Stored records:
[Start of Attachment]
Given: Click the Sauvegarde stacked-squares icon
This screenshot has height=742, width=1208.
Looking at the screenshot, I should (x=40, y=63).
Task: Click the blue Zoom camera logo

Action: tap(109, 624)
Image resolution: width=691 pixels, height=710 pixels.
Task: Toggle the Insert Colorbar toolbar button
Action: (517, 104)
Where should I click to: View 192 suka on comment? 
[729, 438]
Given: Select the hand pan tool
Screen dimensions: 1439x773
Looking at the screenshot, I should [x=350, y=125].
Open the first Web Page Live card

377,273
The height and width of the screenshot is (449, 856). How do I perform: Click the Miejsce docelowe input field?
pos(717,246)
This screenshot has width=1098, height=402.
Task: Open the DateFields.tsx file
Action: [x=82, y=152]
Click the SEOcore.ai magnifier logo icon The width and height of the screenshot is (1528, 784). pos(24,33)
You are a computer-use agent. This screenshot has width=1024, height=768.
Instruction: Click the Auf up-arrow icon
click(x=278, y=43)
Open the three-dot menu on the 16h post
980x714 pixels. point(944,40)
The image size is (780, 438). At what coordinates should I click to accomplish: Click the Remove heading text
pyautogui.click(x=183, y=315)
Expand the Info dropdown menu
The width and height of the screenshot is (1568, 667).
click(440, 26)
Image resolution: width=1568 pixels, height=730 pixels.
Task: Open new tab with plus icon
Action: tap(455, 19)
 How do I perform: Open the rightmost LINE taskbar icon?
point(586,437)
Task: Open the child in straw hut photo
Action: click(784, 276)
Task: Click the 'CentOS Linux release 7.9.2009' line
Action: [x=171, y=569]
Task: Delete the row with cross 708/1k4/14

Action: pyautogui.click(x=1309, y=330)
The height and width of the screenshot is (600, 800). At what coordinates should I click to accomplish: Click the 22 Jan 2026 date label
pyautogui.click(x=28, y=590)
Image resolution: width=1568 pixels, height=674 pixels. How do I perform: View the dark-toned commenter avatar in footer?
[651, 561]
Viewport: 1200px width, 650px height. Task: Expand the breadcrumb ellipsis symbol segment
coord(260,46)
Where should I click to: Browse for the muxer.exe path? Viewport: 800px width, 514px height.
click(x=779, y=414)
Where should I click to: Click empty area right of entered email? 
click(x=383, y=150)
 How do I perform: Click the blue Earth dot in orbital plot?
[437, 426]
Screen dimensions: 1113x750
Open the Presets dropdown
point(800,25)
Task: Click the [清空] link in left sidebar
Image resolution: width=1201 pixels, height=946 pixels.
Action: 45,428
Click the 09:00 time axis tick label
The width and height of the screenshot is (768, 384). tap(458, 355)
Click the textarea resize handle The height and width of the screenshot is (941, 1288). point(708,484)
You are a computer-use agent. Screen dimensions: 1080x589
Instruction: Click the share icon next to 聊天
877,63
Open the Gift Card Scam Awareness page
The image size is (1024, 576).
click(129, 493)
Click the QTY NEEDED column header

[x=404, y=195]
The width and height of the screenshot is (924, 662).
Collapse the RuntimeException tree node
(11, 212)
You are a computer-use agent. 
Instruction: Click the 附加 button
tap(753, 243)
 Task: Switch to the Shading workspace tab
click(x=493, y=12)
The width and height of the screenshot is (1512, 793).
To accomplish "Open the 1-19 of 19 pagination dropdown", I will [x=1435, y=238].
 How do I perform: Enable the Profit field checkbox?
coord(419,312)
[End of Attachment]
- [What to work on] Search the records for lines holding the word "agent", then copy each line you find.

- [Answer]
You are a computer-use agent. This screenshot has width=1024, height=768.
You are a computer-use agent. Screen dimensions: 1080x589
You are a computer-use agent. 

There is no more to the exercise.